Patients with long-standing psoriasis are high-risk cardiac patients and should be managed accordingly. Especially in young patients with first cardiological symptoms an intensive work-up is indicated.
Cardiovascular comorbidities in psoriasis may lead to a reciprocal influence – with implications for disease progression. About 70% of all psoriasis patients have at least one concomitant disease [1]. There is a significantly increased prevalence of cardiovascular diseases, obesity, diabetes, metabolic syndrome, depression, inflammatory autoimmune diseases and addiction. Severe psoriasis not only increases the risk of myocardial infarction and stroke, but also cardiovascular mortality [3]. According to data from a secondary analysis, the prevalence of moderate to severe coronary calcification is fivefold higher in patients with psoriasis than in a healthy control group [4]. In addition, psoriasis sufferers have been shown to have a similar risk of coronary heart disease as patients 10 years older with hyperlipidemia [2,5]. Cytokine-mediated inflammatory processes, which play a role in the etiology of psoriasis, are thought to be an independent risk factor for cardiovascular comorbidities. These in turn influence the inflammatory mechanisms underlying psoriasis [2] (Fig. 1) . For example, the cytokine IL-6 is associated with an increased risk of cardiovascular events. However, interleukin-17A, which is central in chronic skin disease, also plays an important role in the genesis of vascular dysfunction and inflammation. In addition, inflammation of the aorta in psoriatic patients correlates positively with the presence of CHD. An ultrasound study published in 2019 showed that psoriasis patients have an increased number of arteriosclerotic plaques in the femoral artery compared to a control group and insulin resistance is the most important determinant of atherosclerosis [6]. Obesity is a risk factor for both psoriasis and cardiovascular disease and is associated at the cellular level (proinflammatory cytokines, inflammatory adipokines, anti-inflammatory adipokines) with a state of chronic inflammation [2].

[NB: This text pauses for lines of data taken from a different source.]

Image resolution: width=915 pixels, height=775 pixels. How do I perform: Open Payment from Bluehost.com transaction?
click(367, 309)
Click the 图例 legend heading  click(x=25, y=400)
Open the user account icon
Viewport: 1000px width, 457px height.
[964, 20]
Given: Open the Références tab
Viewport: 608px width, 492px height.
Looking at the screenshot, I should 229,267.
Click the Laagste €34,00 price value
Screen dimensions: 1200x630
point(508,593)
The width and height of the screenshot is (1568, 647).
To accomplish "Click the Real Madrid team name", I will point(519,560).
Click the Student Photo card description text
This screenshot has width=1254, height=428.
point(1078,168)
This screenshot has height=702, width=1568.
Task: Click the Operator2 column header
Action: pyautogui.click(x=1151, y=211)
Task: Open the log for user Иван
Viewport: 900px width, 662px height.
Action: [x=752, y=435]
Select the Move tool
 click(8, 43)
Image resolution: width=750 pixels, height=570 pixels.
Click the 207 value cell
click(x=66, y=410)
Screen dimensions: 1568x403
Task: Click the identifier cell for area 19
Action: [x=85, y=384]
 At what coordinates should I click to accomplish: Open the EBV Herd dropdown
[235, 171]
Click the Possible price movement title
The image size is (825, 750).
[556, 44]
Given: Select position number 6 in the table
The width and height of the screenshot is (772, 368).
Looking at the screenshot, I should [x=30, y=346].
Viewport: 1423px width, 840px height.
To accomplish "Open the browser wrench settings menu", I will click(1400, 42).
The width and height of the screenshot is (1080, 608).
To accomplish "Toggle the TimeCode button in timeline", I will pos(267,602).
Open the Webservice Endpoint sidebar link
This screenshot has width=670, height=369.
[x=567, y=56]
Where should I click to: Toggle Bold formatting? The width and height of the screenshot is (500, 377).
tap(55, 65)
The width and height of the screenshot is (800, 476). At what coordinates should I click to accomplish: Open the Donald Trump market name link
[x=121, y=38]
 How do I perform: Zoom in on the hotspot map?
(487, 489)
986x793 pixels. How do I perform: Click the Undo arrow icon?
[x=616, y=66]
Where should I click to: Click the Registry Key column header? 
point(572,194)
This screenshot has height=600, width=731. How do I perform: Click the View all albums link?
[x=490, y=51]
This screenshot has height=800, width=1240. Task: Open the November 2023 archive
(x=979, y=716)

Comprehensive therapy management indicated
Efficient anti-inflammatory treatment with a general reduction in inflammatory burden may therefore also reduce cardiovascular risk. However, attention should also be paid to the fact that some medications used to treat cardiovascular comorbidities may affect psoriasis therapy [2]: Antihypertensives including beta-blockers and ACE inhibitors may worsen psoriasis symptoms in some patients, and interactions between ciclosporins and statins may induce rabdomiolysis. A cohort study demonstrated that improvement in psoriasis severity was associated with a reduction in aortic vascular inflammation at one-year follow-up [8]. A cohort study published in 2019 in patients with moderate to severe psoriasis demonstrated that in biologic-naïve patients, biologics therapy resulted in a significant reduction in coronary inflammation compared with the conventionally treated control group [6].
Literature:
- Augustin M, et al: Use of system therapeutics and biologics in guideline-based therapy of moderate to severe psoriasis vulgaris. PsoNet Magazine 2017/1.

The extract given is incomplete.